Papp values of the tested compounds were evaluated as previously reported.[31] Briefly, for each compound, a donor solution was prepared from a stock solution of the test compound in DMSO (1 mM) diluted with PBS (pH 7.4, 25.0 mM) to a final concentration of 500 μM. Donor wells were filled with 150 µL of the donor solution. Filters were coated with 5 μL of a 1% w/v phosphatidylcholine (L-α-phosphatidylcholine egg yolk, Type XVI-E, purchased from Merck) in dodecane solution and the lower wells were filled with 300 µL of the acceptor solution (DMSO/PBS 1:1). The sandwich plate was assembled and incubated at r.t. for 5 h under gentle agitation. After the incubation time, the sandwich was disassembled and the amount of compound in each donor and acceptor wells was measured by the LC-UV–MS protocol. For each compound, the determination was performed in three independent experiments. Papp and MR% values were calculated as reported [32, 33].
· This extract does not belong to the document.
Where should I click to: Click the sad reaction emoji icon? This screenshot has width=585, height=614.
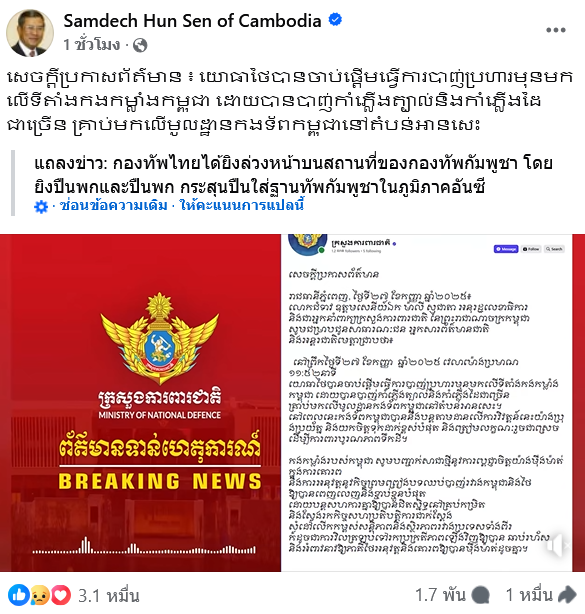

Determination of pan-assay interference compounds

The behavior of all the tested compounds (2a-g) as pan-assay interference compounds (PAINS) was examined through prediction by the web tools SwissADME [24, 34] and false positive remover, and no alert of PAINS was recorded.

Supplementary Information

The online version contains supplementary material available at and contains the following paragraphs: Preparation of compound 2g. Chemical procedures and characterizations for final compounds 2b-g; 1H and 13C NMR spectra of some derivatives as representatives of the series.